17 levando a Sua própria cruz. A cruz podia ter a forma de T, de X, de Y ou de I, além da forma tradicional. O condenado normalmente carregava uma das vigas até o local da execução. Bíblia de Estudo NVI Vida.
Ele próprio, carregando a Sua cruz, como Isaque que carregou a lenha do holocausto em Gn 22.6. Bíblia Shedd.
18 O crucificaram. Assim como no caso dos açoites, João refere-se a esse horror com uma só palavra em grego. Nenhum dos escritores dos evangelhos demora-se no relato dos sofrimentos físicos de Jesus. Bíblia de Estudo NVI Vida.
19 o que estava escrito era. Os quatro Evangelhos registram a inscrição de Pilatos com pequenas diferenças, talvez porque a inscrição estava em três línguas. Bíblia de Genebra.
20 A placa estava escrita em aramaico, latim e grego. Aramaico. Um dos idiomas do povo judeu daqueles dias. Latim. O idioma oficial de Roma. Grego. O idioma comum de comunicação em todas as partes do império. Bíblia de Estudo NVI Vida.
Este título anunciava o motivo da condenação da vítima à morte. Bíblia Shedd.
23 túnica.

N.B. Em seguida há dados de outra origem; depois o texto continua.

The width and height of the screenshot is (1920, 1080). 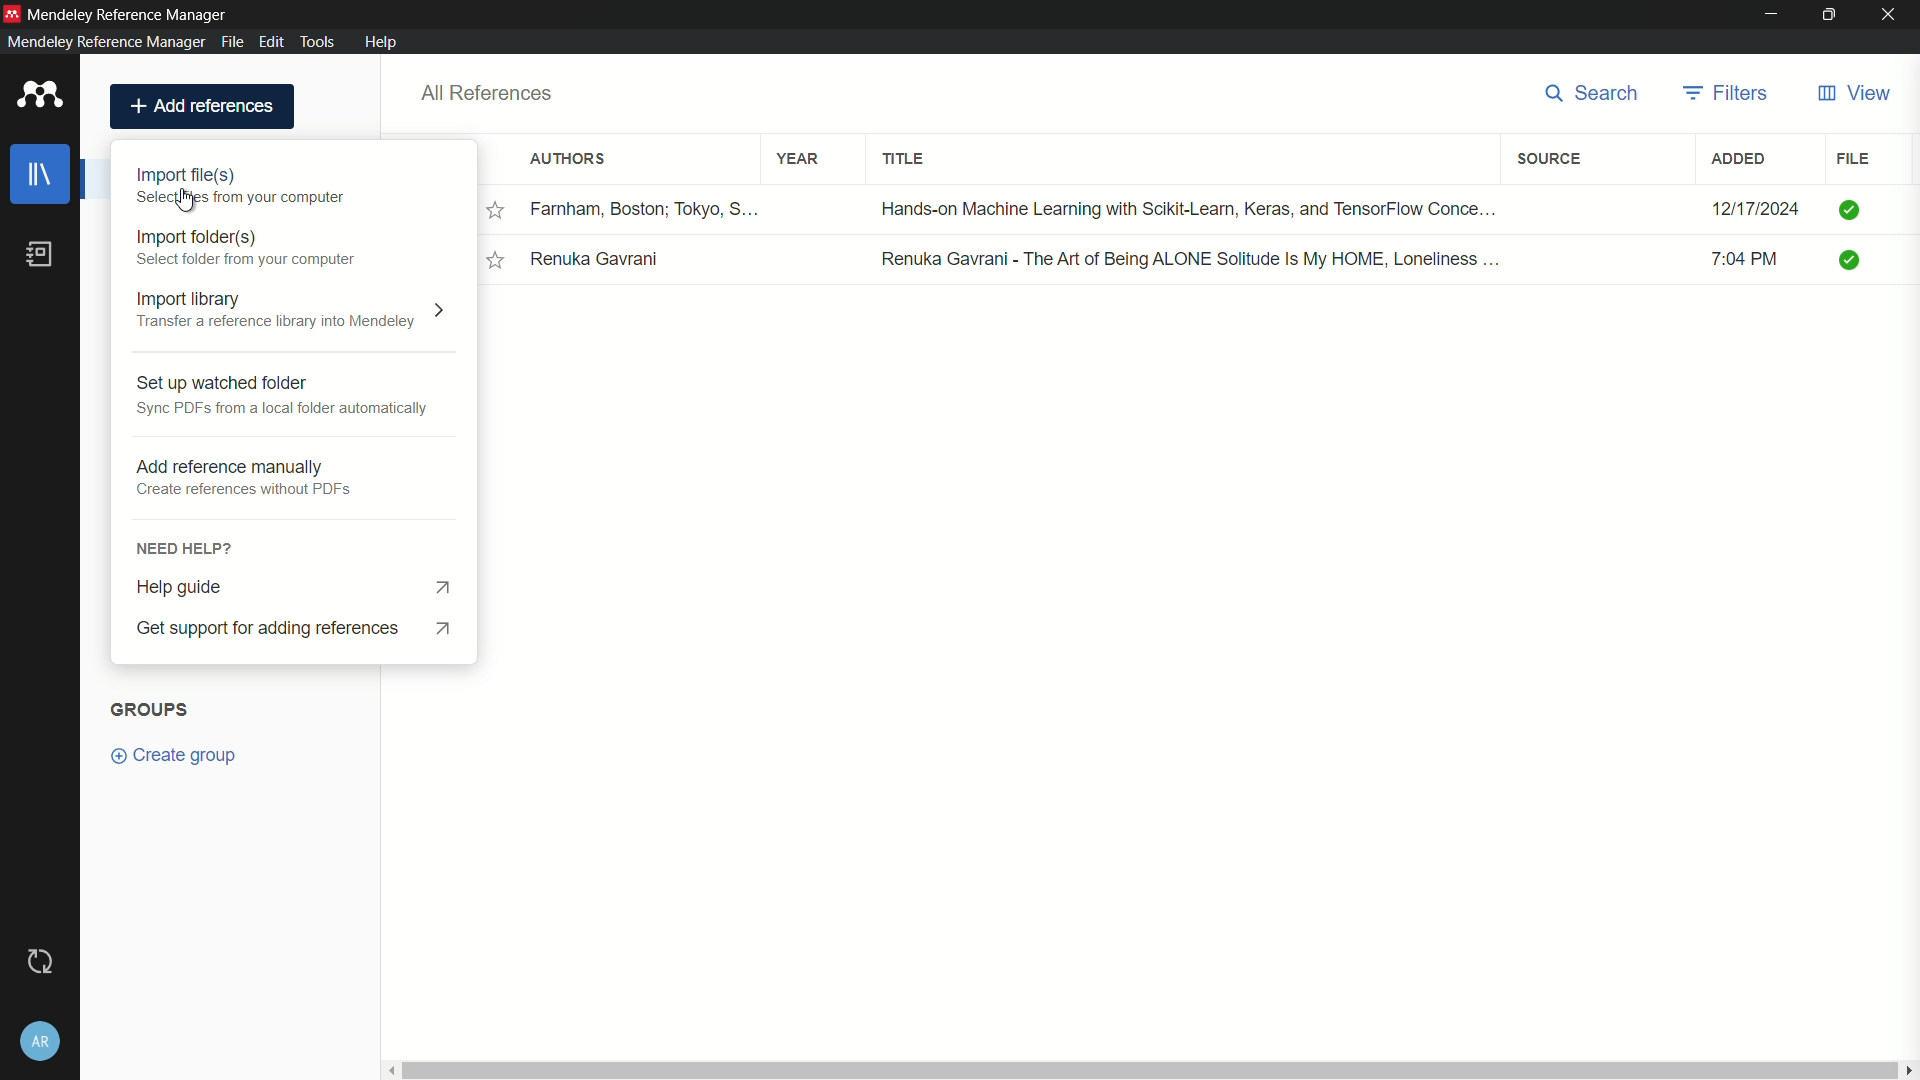 What do you see at coordinates (1192, 207) in the screenshot?
I see `Hands-on Machine Learning with Scikit-Learn, Keras, and TensorFlow Conce...` at bounding box center [1192, 207].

Tipo de camisa que descia do pescoço até os joelhos, ou mesmo aos tornozelos. Bíblia de Estudo NVI Vida.
Tais túnicas não eram incomuns no mundo antigo. A questão importante não é o valor da túnica, porém a profunda humilhação de Jesus, de quem tudo foi tirado, quando ele se ofereceu a Si mesmo. É também o cumprimento do Sl 22.18. Bíblia de Genebra.
Sem costura. Por isso, valiosa demais para ser recortada a fim de repartir os pedaços. Bíblia de Estudo NVI Vida.
23, 24 O cumprimento de Sl 22.18 nos mínimos pormenores mostra a grandeza do nosso Deus onisciente que revela eventos futuros. Bíblia Shedd.
25 A mãe de Jesus. Em seu sofrimento mental e na dor física, Jesus não Se esqueceu de Sua mãe. Ele a viu ali, ao pé da cruz. Conhecia bem a sua angústia e a confiou aos cuidados de João. CBASD, vol. 5, p. 1183.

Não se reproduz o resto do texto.